Please restate the entire listing verbatim.

—————

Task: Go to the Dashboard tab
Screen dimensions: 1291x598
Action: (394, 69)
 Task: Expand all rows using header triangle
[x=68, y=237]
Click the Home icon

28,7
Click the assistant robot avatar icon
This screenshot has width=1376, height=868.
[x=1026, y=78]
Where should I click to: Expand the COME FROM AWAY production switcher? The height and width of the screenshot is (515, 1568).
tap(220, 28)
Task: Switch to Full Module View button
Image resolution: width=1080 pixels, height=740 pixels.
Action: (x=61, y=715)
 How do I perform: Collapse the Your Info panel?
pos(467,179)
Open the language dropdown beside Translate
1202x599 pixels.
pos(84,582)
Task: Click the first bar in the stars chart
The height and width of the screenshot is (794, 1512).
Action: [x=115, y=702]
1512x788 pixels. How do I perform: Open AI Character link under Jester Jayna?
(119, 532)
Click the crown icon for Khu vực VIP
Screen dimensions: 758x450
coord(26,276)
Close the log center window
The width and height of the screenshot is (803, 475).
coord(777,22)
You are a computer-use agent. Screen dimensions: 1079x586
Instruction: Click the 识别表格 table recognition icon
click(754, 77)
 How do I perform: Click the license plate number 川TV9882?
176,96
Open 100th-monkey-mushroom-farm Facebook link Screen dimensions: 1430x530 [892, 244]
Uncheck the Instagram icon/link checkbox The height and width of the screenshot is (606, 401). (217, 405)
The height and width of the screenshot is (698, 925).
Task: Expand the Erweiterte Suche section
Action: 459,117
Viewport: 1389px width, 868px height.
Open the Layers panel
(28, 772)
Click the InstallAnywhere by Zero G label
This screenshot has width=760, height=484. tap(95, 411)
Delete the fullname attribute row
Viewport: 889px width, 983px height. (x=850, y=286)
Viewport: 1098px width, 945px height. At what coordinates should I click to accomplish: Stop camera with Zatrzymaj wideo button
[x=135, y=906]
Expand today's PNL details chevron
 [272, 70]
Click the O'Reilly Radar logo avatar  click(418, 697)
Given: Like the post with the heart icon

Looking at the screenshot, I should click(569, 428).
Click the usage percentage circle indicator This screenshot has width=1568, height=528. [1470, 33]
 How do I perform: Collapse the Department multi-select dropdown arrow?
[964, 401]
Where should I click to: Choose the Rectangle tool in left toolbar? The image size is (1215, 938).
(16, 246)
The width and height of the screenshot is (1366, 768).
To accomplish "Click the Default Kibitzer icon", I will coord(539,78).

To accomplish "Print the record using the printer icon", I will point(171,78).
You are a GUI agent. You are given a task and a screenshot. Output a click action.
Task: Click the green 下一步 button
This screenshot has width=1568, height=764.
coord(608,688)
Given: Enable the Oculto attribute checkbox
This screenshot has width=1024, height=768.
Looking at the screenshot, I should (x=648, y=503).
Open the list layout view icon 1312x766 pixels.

—————

[OUTPUT FOR THIS EXERCISE]
Task: Go to the Dashboard tab
Screen dimensions: 1291x598
Action: (394, 69)
 Task: Expand all rows using header triangle
[x=68, y=237]
Click the Home icon

28,7
Click the assistant robot avatar icon
This screenshot has width=1376, height=868.
[x=1026, y=78]
Where should I click to: Expand the COME FROM AWAY production switcher? The height and width of the screenshot is (515, 1568).
tap(220, 28)
Task: Switch to Full Module View button
Image resolution: width=1080 pixels, height=740 pixels.
Action: (x=61, y=715)
 How do I perform: Collapse the Your Info panel?
pos(467,179)
Open the language dropdown beside Translate
1202x599 pixels.
pos(84,582)
Task: Click the first bar in the stars chart
The height and width of the screenshot is (794, 1512).
Action: [x=115, y=702]
1512x788 pixels. How do I perform: Open AI Character link under Jester Jayna?
(119, 532)
Click the crown icon for Khu vực VIP
Screen dimensions: 758x450
coord(26,276)
Close the log center window
The width and height of the screenshot is (803, 475).
coord(777,22)
You are a computer-use agent. Screen dimensions: 1079x586
Instruction: Click the 识别表格 table recognition icon
click(754, 77)
 How do I perform: Click the license plate number 川TV9882?
176,96
Open 100th-monkey-mushroom-farm Facebook link Screen dimensions: 1430x530 [892, 244]
Uncheck the Instagram icon/link checkbox The height and width of the screenshot is (606, 401). (217, 405)
The height and width of the screenshot is (698, 925).
Task: Expand the Erweiterte Suche section
Action: 459,117
Viewport: 1389px width, 868px height.
Open the Layers panel
(28, 772)
Click the InstallAnywhere by Zero G label
This screenshot has width=760, height=484. tap(95, 411)
Delete the fullname attribute row
Viewport: 889px width, 983px height. (x=850, y=286)
Viewport: 1098px width, 945px height. At what coordinates should I click to accomplish: Stop camera with Zatrzymaj wideo button
[x=135, y=906]
Expand today's PNL details chevron
 [272, 70]
Click the O'Reilly Radar logo avatar  click(418, 697)
Given: Like the post with the heart icon

Looking at the screenshot, I should click(569, 428).
Click the usage percentage circle indicator This screenshot has width=1568, height=528. [1470, 33]
 How do I perform: Collapse the Department multi-select dropdown arrow?
[964, 401]
Where should I click to: Choose the Rectangle tool in left toolbar? The image size is (1215, 938).
(16, 246)
The width and height of the screenshot is (1366, 768).
To accomplish "Click the Default Kibitzer icon", I will coord(539,78).

To accomplish "Print the record using the printer icon", I will point(171,78).
You are a GUI agent. You are given a task and a screenshot. Output a click action.
Task: Click the green 下一步 button
This screenshot has width=1568, height=764.
coord(608,688)
Given: Enable the Oculto attribute checkbox
This screenshot has width=1024, height=768.
Looking at the screenshot, I should (x=648, y=503).
Open the list layout view icon 1312x766 pixels.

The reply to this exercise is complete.